"Beklenen cephe üslubunu anlayabilirim, ama bunu layıkıyla yapacak mimar ben değilim"
Yasemin KESKİN ENGİNÖZ / 05 Mayıs 2011
Pek çok mimardan, İstiklal Caddesi üzerinde proje yapmanın, mimarı neredeyse özgürlüklerinin kısıtlandığı bir noktaya ittiğini duyuyoruz.
Evet, doğru; bu kadar tanımlı ve yoğun bir tarihi dokunun içerisinde yapı tasarlamak ve uygulamak, en zor konudur. Böyle bir çevrede yeni bir yapıyı nasıl var edeceksiniz? Sonuçta bu gibi yapıların kendini büyük çapta ifade ettiği alan cephesidir. Kişisel eğilimlerim doğrultusunda herhangi bir yerde -ki bu dağ başında bir arsa da olabilir, Beyoğlu gibi yakın çevresi çok tanımlı bir yer de- tasarıma başlarken, bulunduğum noktanın başkalarının aklına dahi gelmeyecek sayıda bağlayıcı noktasını keşfetmekle meşgulümdür. Sanılır ki bomboş bir arazide, Beyoğlu'na göre daha rahat tasarım yaparım. Hayır, hiç de değil! Ben o arazide beni milimi milimine kilitleyecek bir dolu bileşen bulmadıkça tasarıma başlayamam. Arazinin eğimi, baktığı yön, güneşin doğduğu yer, hakim rüzgar vb. bir dolu belirleyici sayabilirim... Dolayısıyla benim açımdan "boşluk" ile Beyoğlu arasında hiçbir fark yok.
Bu anlamda Beyoğlu'nda karşılaştığınız sınırlayıcılar, belirleyicileri sıralayabilir misiniz? Bu veriler, Demirören için düşündüğünüz projeye nasıl eklemleniyordu?
Eğilimim, daha önceki fonksiyonlarından çok farklı bir yapı oluşuyorsa, o yapının kaçınılmaz olarak yeni durumunun ifadesini yok saymamak yönünde… İçinde yer aldığı fiziksel çevrenin temel özelliklerini de… Ki bu genelde boşluk-dolulukların ritmidir.

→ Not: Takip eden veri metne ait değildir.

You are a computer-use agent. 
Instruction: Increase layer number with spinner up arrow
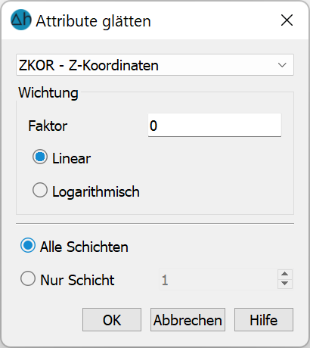point(285,275)
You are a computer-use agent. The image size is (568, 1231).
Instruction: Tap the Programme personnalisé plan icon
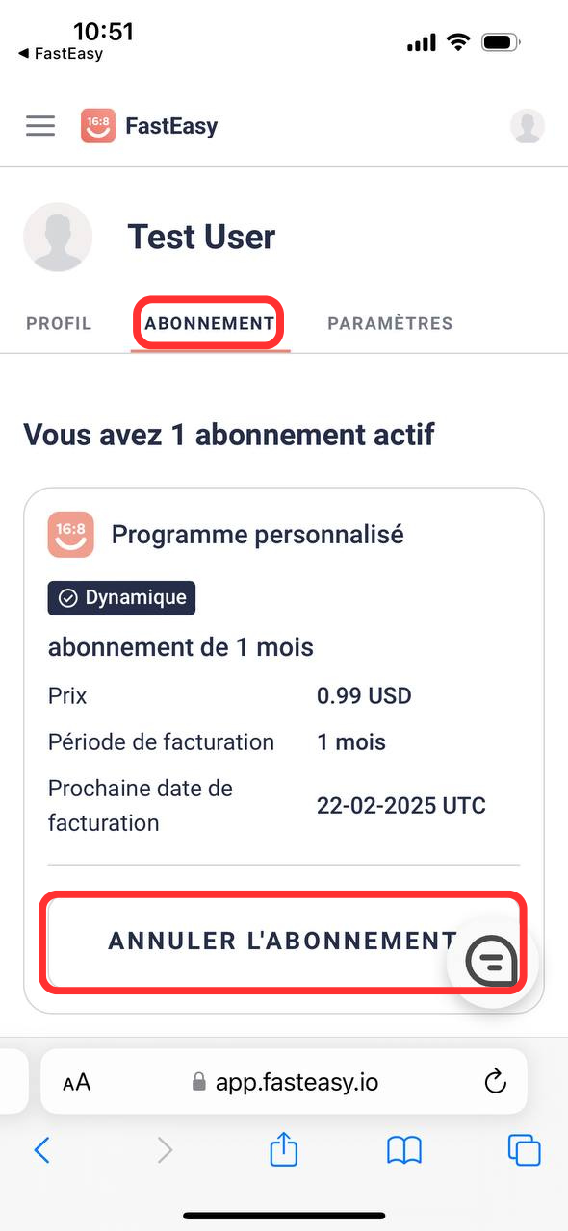tap(71, 534)
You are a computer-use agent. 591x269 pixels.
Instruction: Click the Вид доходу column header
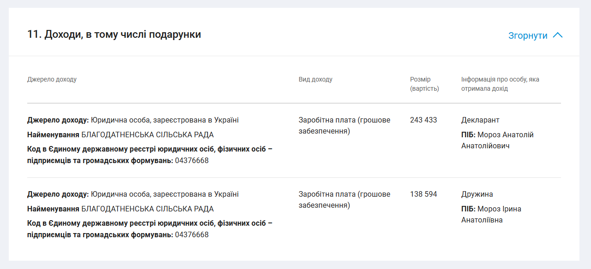(315, 79)
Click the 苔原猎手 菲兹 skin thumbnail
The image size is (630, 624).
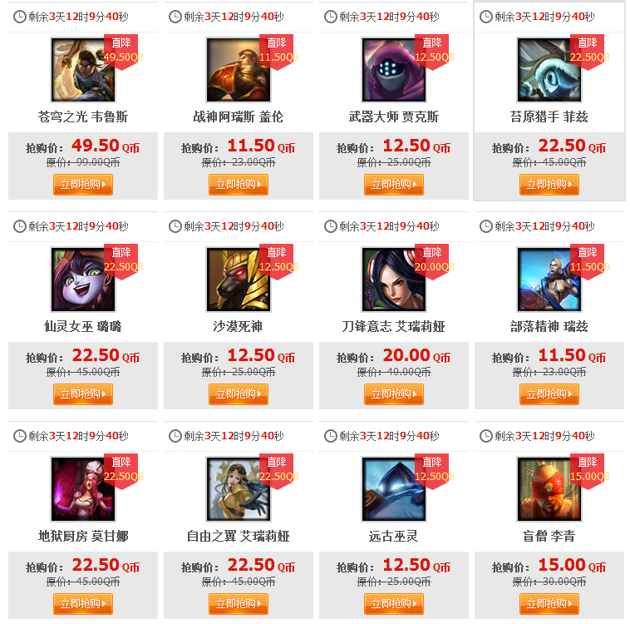[x=549, y=70]
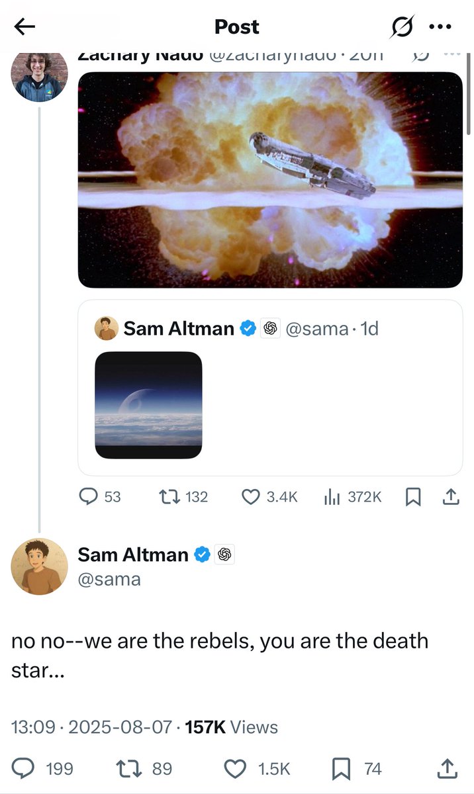Click the Post header title

pos(236,26)
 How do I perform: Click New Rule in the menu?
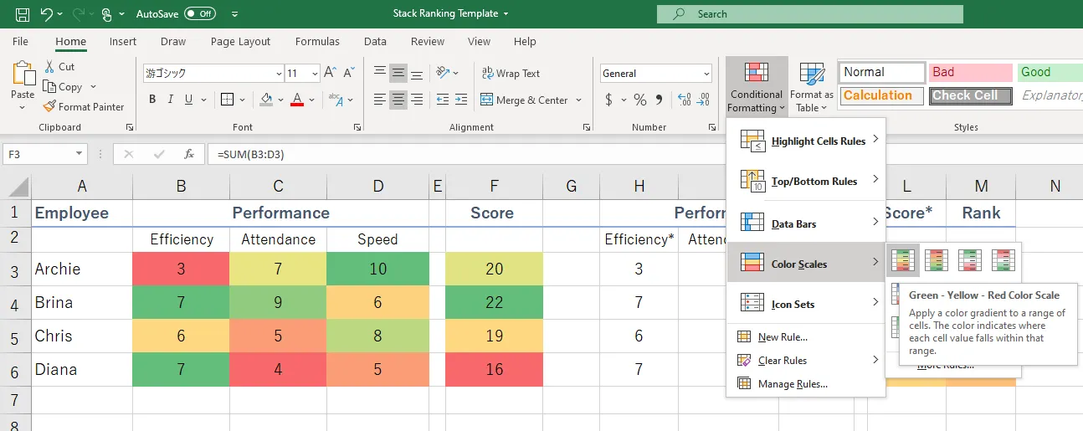pos(782,337)
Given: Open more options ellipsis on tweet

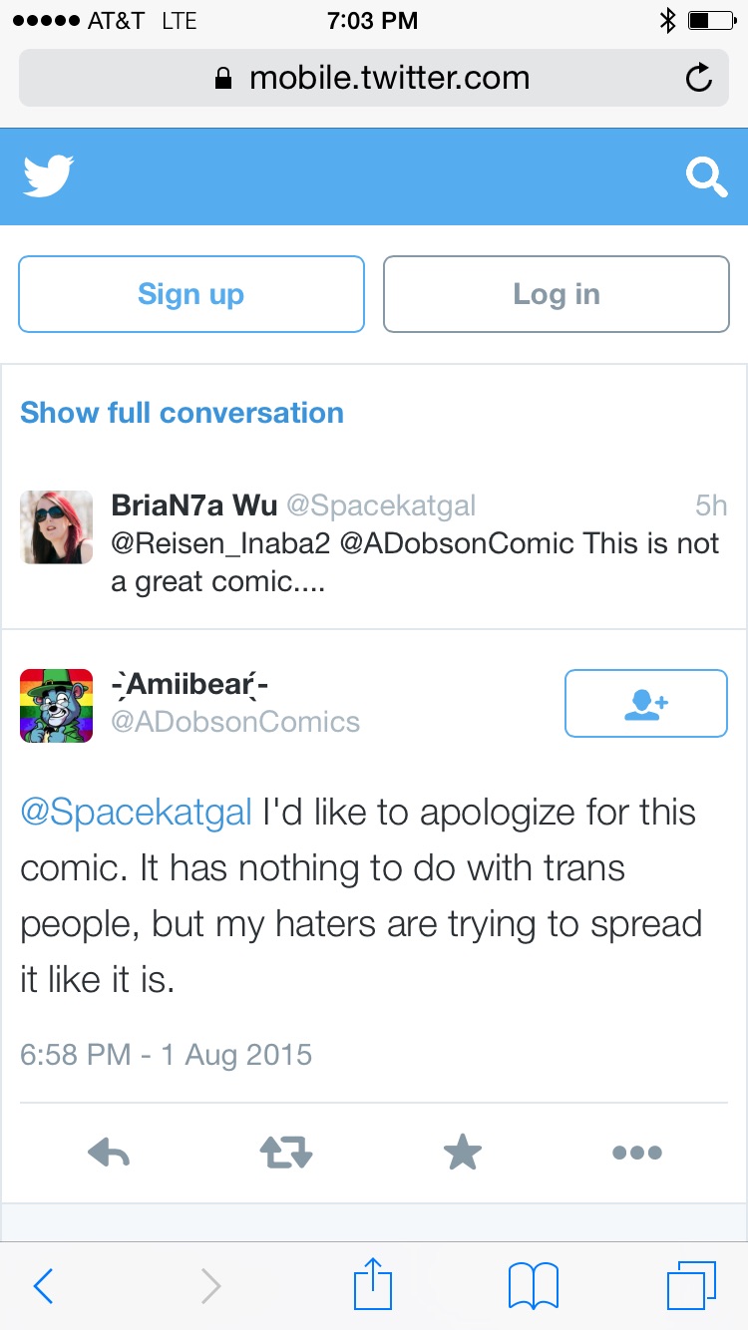Looking at the screenshot, I should (x=637, y=1154).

Beyoğlu'ndan söz ediyorsak da, hatırlamak gerekir: Hiçbir cepheyi tam karşıdan algılama şansınız yoktur; onları hep perspektifte görürsünüz. Bu tür verileri alıp, analiz edip, yeni tasarıma bunları katmakla ilgilenirim. Dolayısıyla mesele; kalkıp, hemen yandaki binanın pencere detayını aynen alıp, yeni yapacağın binaya yapıştırmak değildir; ama caddede yürüdüğünüz sürece, fark etmeden bilinçaltınıza kaydedilen pencere biçimini bu binada da aksatmadan sağlamaktır.
Demirören Projesi'nde de çalışmalarım hep bu çerçevedeydi. Fakat işverenin de, Yenileme Kurulu'nun da eğilimi, daha çok bir üslup tercihine yönelikti. Bunu anlayabilirim; ama ben, onu layıkıyla yapacak pozisyonda bir mimar değilim! Ben böyle çalışmıyorum! Dolayısıyla ben, yandaki binadan bazı şeyleri alıp iyi kompoze edip binama yapıştıramam. Sonuç olarak bu nedenle projeden affımı diledim ve işi başka birine devrettim.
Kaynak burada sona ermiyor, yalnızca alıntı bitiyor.